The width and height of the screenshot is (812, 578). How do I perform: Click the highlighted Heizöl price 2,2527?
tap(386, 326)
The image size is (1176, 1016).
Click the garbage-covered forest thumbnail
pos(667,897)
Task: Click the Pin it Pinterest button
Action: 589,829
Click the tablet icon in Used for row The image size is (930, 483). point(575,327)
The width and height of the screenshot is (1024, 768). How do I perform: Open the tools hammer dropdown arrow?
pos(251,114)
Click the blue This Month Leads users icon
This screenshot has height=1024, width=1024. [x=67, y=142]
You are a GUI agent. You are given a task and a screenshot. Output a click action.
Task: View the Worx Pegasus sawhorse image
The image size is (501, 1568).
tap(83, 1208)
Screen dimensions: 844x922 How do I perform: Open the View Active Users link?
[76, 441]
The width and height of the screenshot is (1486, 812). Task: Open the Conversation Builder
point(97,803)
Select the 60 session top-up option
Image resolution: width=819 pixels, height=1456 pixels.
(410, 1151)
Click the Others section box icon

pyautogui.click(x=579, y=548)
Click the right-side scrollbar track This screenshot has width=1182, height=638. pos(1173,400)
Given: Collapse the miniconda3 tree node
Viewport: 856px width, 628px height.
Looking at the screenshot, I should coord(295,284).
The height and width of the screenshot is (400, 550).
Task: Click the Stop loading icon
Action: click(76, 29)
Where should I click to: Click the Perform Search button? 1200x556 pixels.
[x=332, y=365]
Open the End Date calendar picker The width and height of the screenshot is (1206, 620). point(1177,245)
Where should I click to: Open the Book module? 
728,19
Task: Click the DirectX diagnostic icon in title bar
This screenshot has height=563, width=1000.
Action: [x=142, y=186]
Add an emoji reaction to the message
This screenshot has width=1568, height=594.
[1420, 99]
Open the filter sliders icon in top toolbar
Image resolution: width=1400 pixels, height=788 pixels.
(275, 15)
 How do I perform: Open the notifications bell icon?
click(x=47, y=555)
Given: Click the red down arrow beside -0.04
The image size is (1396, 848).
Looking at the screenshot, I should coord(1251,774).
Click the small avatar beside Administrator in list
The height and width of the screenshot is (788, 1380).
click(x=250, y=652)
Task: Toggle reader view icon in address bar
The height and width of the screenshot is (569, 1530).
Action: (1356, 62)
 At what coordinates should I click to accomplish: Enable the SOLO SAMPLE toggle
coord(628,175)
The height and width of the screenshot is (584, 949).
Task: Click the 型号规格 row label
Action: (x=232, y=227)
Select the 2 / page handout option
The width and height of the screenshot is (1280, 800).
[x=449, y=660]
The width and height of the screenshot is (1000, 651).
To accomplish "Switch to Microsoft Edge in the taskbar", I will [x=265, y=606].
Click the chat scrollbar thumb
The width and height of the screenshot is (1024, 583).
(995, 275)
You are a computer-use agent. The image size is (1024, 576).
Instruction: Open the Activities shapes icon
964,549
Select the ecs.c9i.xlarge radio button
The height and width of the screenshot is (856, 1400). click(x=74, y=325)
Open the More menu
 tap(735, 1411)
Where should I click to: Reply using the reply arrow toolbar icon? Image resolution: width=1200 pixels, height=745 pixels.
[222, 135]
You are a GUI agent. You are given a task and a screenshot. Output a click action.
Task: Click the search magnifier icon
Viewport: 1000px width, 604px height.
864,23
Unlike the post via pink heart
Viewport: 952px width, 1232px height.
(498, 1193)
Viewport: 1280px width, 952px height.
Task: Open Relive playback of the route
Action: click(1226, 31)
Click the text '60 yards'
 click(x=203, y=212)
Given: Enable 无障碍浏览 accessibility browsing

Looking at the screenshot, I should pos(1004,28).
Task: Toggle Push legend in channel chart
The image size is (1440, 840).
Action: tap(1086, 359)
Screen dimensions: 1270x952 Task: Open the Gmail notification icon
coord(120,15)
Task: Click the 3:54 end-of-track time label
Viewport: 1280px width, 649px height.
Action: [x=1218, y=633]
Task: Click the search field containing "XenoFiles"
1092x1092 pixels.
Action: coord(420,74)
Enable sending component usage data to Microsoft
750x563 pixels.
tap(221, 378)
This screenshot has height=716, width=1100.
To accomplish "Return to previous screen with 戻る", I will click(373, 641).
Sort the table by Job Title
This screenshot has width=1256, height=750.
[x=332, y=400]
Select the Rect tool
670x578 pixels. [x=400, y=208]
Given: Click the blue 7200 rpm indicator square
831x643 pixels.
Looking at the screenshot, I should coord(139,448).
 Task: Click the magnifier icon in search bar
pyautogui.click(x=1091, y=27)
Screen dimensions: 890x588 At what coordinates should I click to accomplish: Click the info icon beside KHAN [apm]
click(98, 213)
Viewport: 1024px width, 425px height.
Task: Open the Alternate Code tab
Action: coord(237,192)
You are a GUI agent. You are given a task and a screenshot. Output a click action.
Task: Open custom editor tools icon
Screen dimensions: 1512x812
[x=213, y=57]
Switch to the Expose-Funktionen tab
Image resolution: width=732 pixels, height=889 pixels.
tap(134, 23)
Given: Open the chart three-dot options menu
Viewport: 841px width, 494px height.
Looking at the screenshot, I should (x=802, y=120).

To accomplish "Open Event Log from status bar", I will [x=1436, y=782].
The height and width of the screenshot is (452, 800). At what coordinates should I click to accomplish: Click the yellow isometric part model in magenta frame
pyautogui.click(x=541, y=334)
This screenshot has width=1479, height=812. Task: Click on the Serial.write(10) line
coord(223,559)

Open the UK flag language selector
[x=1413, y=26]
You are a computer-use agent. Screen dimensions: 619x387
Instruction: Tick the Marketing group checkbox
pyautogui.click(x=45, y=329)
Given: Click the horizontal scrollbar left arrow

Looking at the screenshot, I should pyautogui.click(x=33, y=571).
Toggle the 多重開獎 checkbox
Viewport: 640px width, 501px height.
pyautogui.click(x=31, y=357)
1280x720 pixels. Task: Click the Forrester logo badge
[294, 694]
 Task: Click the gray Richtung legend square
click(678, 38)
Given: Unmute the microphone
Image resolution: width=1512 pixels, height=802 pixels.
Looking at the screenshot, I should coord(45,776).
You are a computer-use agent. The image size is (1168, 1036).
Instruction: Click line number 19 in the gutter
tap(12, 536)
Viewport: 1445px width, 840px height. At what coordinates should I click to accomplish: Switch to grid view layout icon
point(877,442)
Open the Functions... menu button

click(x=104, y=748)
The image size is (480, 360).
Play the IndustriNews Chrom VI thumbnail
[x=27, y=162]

-*-

> Exercise: Which lines run from the one holding "The image size is (480, 360)." through the end of the data? Write them out exactly, ends included, and add nothing.

> The answer:
The image size is (480, 360).
Play the IndustriNews Chrom VI thumbnail
[x=27, y=162]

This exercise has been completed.